EXERCISE REQUIREMENTS:
Reproduce the lines below verbatim, starting at the line that contains "The image size" and continuing through the last of them. Leave out the pictures.

RECORDS FOR THE EXERCISE:
** BEGIN **

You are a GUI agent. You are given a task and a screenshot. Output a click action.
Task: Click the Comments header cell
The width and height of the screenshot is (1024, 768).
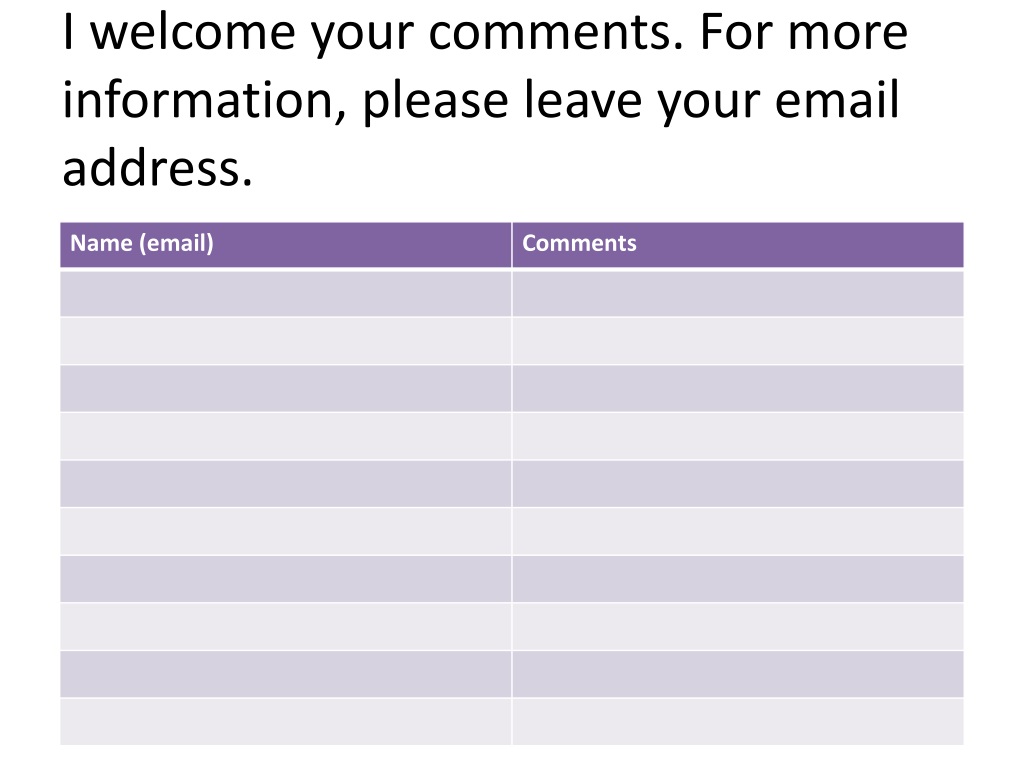[x=738, y=245]
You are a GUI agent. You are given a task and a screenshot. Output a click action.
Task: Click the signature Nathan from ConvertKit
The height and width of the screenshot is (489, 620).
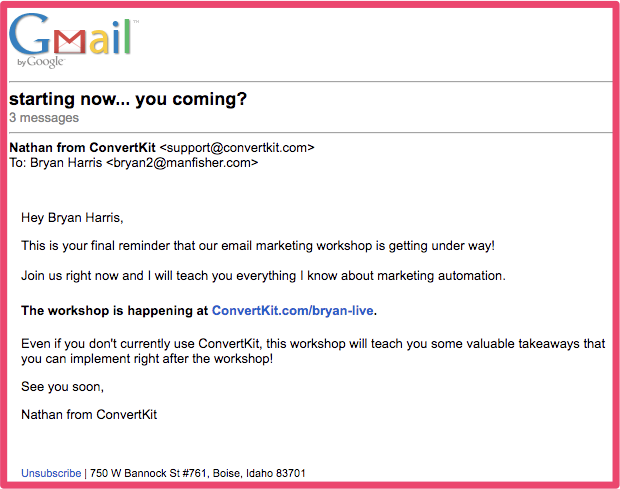pos(89,415)
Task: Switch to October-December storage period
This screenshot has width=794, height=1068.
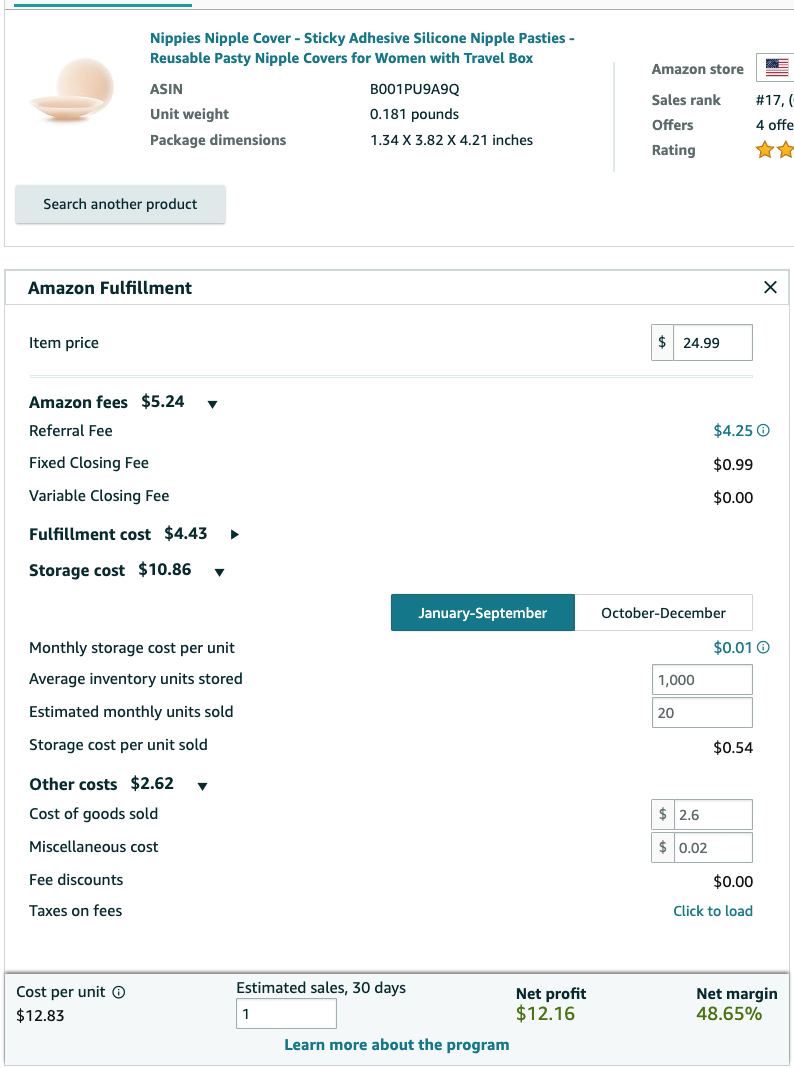Action: (663, 613)
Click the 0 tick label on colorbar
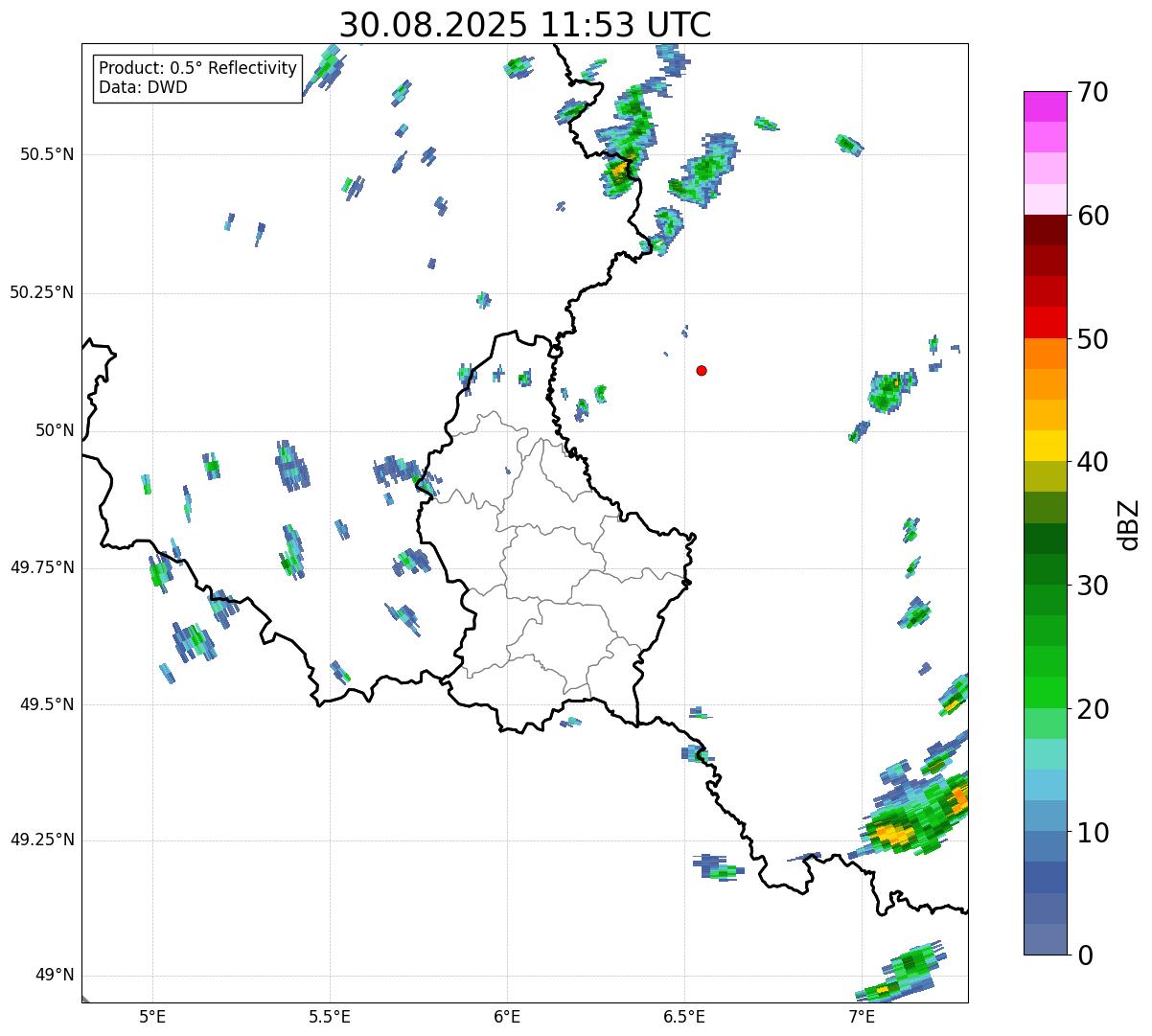 point(1085,955)
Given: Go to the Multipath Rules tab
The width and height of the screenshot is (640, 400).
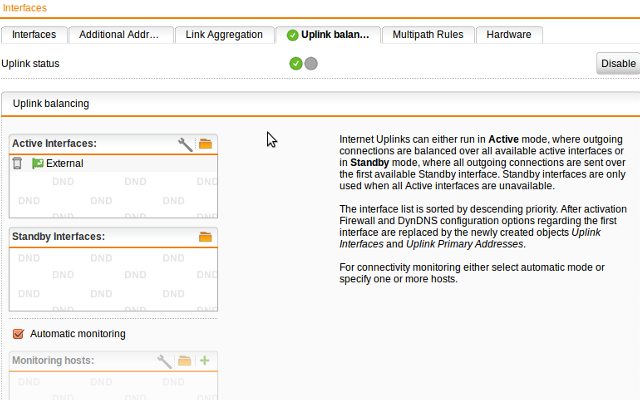Looking at the screenshot, I should (x=427, y=34).
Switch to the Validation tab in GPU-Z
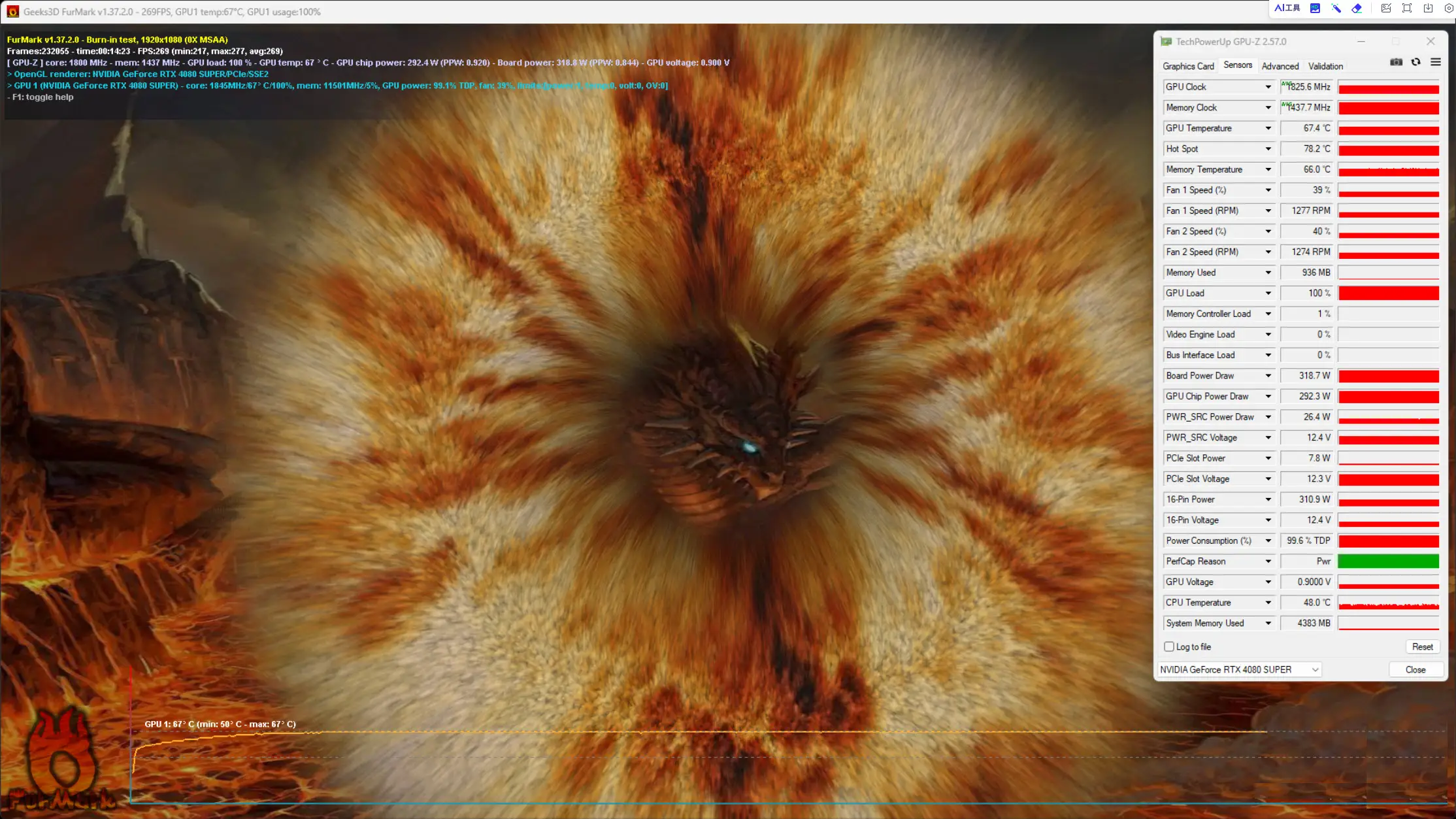The width and height of the screenshot is (1456, 819). [1325, 66]
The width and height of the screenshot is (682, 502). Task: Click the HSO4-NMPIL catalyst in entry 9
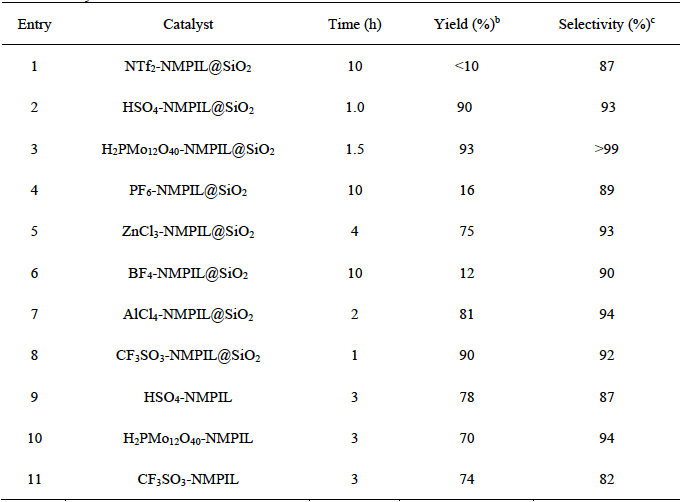coord(187,397)
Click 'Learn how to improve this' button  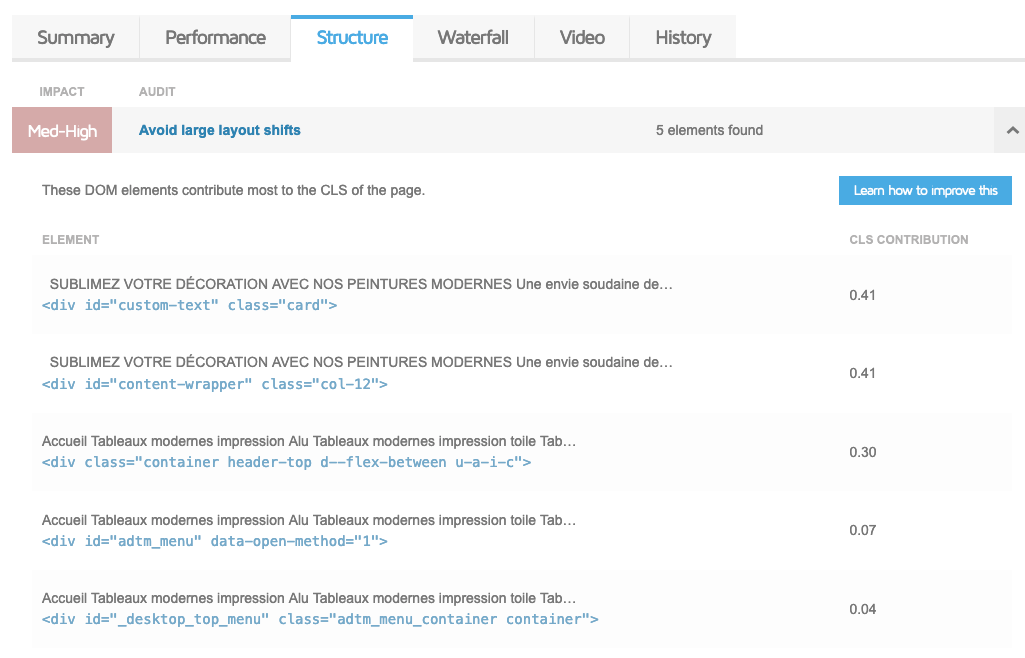(x=925, y=190)
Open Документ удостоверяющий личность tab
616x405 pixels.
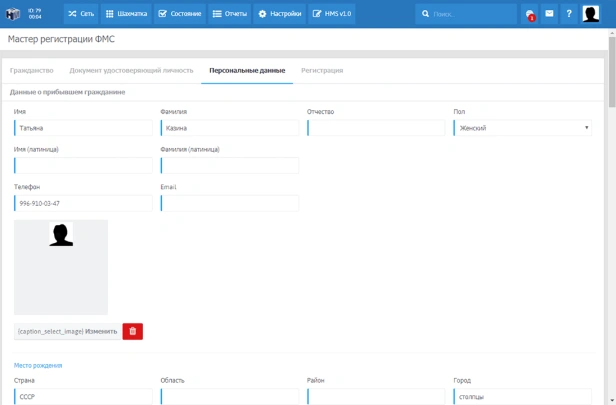[x=131, y=71]
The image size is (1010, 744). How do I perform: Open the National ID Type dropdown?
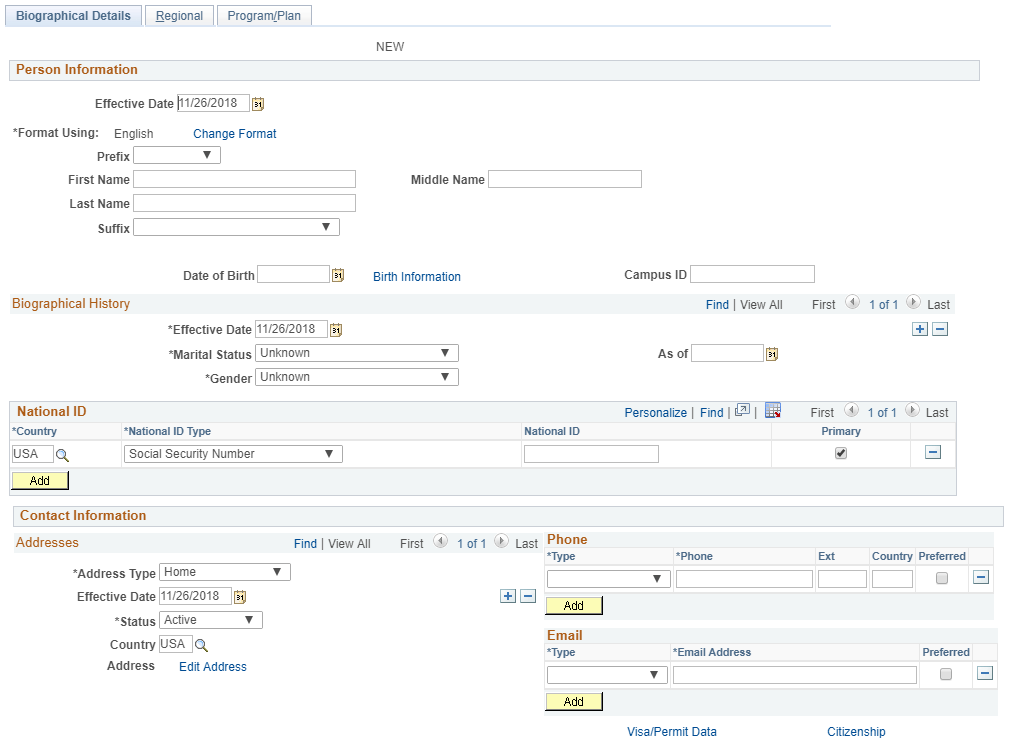[233, 454]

** END **

FINAL RESULT:
The image size is (1010, 744). How do I perform: Open the National ID Type dropdown?
[233, 454]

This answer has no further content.